Okay, thanks! I can try a rough estimate under emulation, but I assume
that'll be mostly useless. :)

> My concern here was that, get_random_int() has to grab a spinlock and
> mess with IRQ masking, so has the potential to block for much longer,
> but that might not be an issue in practice, and I don't think that
> should block these patches.

Gotcha. I was already surprised by how "heavy" the per-cpu access was
when I looked at the resulting assembly (there looked to be preempt
stuff, etc). But my hope was that this is configurable so people can
measure for themselves if they want it, and most people who want this
feature have a high tolerance for performance trade-offs. ;)

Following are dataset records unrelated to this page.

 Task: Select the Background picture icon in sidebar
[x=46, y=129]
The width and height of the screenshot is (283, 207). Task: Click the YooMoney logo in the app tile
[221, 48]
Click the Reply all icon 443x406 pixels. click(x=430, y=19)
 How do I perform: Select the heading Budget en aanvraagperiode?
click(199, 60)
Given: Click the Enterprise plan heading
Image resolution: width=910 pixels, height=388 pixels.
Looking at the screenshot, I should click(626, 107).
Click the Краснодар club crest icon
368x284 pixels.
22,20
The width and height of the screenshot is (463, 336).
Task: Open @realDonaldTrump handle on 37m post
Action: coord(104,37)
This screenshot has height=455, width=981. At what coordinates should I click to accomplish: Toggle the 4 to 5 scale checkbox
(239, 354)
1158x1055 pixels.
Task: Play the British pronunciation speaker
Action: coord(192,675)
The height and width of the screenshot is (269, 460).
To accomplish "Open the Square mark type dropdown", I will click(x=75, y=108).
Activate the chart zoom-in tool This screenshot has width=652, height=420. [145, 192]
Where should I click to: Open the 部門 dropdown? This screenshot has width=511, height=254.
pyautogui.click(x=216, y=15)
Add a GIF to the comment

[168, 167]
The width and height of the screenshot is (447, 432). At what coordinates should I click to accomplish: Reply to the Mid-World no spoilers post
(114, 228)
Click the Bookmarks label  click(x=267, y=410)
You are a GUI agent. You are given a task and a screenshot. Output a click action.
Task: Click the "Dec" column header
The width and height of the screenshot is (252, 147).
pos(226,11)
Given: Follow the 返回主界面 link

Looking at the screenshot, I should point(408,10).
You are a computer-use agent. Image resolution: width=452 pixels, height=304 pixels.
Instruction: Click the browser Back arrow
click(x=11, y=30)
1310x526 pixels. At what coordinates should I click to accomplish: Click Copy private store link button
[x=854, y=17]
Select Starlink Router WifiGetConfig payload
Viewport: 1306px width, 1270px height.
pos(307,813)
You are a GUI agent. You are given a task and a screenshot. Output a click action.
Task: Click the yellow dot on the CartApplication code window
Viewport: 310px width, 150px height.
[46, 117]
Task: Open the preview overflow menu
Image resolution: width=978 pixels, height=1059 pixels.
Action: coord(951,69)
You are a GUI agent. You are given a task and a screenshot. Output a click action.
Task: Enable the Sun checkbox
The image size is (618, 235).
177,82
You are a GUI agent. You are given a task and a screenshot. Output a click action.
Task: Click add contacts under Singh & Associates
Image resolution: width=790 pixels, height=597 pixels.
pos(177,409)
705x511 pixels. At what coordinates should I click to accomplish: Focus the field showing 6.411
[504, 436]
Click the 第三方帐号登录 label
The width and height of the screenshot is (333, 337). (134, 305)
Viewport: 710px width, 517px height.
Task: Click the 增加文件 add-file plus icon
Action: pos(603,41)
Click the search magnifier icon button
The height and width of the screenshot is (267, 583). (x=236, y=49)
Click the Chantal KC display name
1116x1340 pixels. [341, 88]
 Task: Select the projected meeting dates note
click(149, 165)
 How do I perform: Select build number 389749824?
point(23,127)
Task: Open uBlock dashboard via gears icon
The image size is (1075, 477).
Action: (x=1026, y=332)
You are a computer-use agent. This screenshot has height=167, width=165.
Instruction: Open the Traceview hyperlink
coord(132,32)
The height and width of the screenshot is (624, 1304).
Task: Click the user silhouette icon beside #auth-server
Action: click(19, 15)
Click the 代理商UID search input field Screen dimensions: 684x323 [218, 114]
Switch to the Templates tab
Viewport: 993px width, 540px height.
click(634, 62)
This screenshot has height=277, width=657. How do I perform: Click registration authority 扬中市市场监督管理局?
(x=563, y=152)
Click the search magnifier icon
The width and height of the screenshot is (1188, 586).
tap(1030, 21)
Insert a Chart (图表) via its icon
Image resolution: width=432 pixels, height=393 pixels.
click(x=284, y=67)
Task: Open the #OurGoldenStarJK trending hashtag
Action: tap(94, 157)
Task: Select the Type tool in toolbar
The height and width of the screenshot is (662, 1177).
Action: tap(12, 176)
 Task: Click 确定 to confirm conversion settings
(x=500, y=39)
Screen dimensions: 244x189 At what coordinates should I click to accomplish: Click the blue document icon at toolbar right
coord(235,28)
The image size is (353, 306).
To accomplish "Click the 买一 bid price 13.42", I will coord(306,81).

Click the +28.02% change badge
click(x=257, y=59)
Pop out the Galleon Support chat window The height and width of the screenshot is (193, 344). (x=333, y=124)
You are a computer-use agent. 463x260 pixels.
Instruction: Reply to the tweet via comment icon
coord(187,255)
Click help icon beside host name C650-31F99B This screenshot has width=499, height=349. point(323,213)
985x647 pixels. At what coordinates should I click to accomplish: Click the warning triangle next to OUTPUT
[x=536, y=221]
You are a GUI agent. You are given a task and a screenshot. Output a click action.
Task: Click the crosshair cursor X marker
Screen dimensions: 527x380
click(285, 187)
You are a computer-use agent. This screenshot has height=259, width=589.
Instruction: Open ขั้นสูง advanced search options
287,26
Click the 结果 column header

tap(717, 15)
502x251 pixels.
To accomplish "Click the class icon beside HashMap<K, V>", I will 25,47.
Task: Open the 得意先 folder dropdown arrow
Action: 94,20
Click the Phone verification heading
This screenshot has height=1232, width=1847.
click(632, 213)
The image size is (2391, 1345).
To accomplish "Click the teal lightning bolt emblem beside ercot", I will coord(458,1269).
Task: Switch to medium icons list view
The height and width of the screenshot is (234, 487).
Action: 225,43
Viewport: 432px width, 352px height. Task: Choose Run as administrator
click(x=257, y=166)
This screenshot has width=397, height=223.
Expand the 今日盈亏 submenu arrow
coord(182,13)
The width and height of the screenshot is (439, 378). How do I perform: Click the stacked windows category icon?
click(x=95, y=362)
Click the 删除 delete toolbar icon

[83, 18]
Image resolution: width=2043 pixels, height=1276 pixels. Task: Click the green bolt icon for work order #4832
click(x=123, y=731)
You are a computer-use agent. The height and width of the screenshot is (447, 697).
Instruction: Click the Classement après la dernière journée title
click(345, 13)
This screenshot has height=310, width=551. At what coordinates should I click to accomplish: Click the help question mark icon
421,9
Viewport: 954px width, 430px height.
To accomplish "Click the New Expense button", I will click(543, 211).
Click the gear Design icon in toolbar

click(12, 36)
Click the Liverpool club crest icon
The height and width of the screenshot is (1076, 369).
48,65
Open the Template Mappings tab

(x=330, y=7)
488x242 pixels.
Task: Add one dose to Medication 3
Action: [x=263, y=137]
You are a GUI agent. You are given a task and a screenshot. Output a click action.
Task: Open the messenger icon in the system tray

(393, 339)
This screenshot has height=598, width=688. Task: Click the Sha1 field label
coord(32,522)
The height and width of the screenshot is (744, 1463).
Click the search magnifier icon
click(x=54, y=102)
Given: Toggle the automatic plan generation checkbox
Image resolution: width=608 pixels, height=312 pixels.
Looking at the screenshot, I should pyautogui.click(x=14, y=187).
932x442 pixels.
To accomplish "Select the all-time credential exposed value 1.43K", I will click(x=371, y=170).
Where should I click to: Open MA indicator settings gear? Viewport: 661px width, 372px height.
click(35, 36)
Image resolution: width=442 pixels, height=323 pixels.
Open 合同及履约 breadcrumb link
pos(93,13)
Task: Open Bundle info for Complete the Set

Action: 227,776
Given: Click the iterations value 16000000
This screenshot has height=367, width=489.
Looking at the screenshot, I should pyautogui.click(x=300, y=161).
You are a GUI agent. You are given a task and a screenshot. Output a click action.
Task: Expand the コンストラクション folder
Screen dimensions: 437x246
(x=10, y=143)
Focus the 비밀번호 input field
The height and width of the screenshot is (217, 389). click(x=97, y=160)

> > I couldn't figure out if there was a comparable instruction like rdtsc
> > in aarch64 (it seems there's a cycle counter, but I found nothing in
> > the kernel that seemed to actually use it)?
> 
> AArch64 doesn't have a direct equivalent. The generic counter
> (CNTxCT_EL0) is the closest thing, but its nominal frequency is
> typically much lower than the nominal CPU clock frequency (unlike TSC
> where they're the same). The cycle counter (PMCCNTR_EL0) is part of the
> PMU, and can't be relied on in the same way (e.g. as perf reprograms it
> to generate overflow events, and it can stop for things like WFI/WFE).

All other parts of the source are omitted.